» **Consigne**:
Pour chaque affirmation (a), (b) et (c), dites par oui ou par non si elle concorde avec l’extrait sur la politique commerciale européenne, et citez les mots de l’extrait qui tranchent. (a) La Commission menace les grandes entreprises technologiques d’amendes. (b) Le mécanisme d’ajustement aux frontières pour le carbone est bien accueilli par les partenaires commerciaux de l’UE. (c) La taxe carbone préparée par la Commission devra être payée par tous les importateurs étrangers.

» **Extrait du texte**:
═══

La Commission se concentre sur l’imposition de « mesures antidumping » lorsque des partenaires commerciaux appliquent des subventions ou des prix « déloyaux », ainsi que sur une surveillance plus stricte des investissements étrangers, notamment lorsqu’un investisseur public chinois est impliqué. Il s’agit également d’une supervision vigoureuse de la « grande technologie », la Commission utilisant avec enthousiasme l’arme de la politique de concurrence pour menacer les grandes entreprises technologiques d’amendes, où la « concurrence loyale » n’est pas toujours clairement définie et semble se résumer assez rapidement à cibler les concurrents américains plus performants.

Protectionnisme environnemental et numérique

Un autre développement particulièrement important est ce qu’on pourrait appeler le « protectionnisme environnemental » européen. Alors que les prix de l’énergie en Europe s’envolent, en partie à cause des compensations élevées que les entreprises européennes doivent payer pour être autorisées à émettre du CO2 via le système européen d’échange de quotas, la Commission travaille sur une taxe carbone que certains importateurs étrangers devront payer. Ce mécanisme d’ajustement aux frontières pour le carbone (Carbon Border Adjustment Mechanism, CBAM) suscite une forte résistance de la part des partenaires commerciaux de l’UE et pourrait bien violer les règles de l’Organisation mondiale du commerce (OMC).

═══

» **Données enregistrées**:
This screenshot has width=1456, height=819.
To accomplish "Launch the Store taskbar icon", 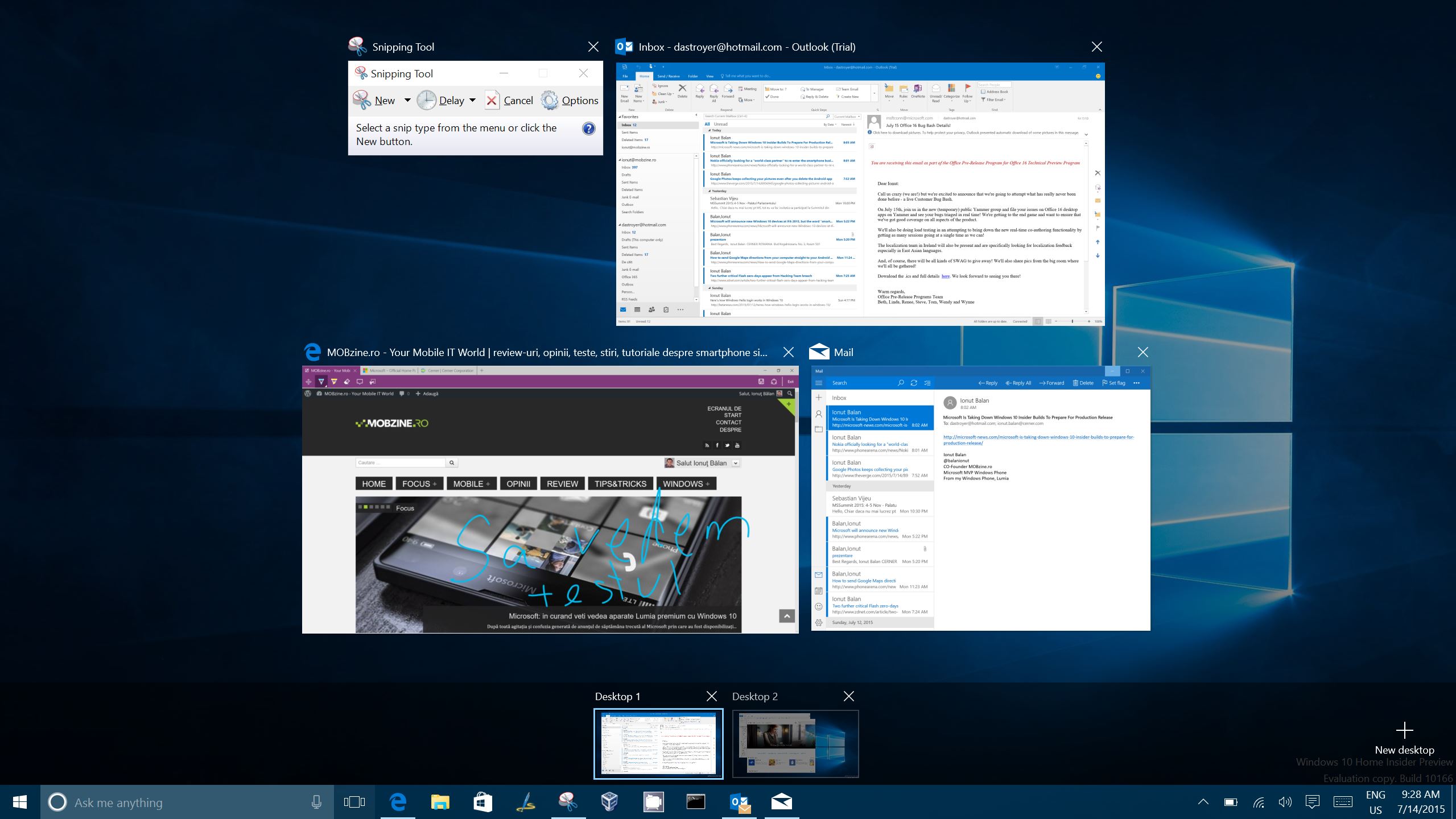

═══

» **Réponse attendue**:
(a) Oui : « la Commission utilisant avec enthousiasme l’arme de la politique de concurrence pour menacer les grandes entreprises technologiques d’amendes ».
(b) Non : « suscite une forte résistance de la part des partenaires commerciaux de l’UE ».
(c) Non : « une taxe carbone que certains importateurs étrangers devront payer ».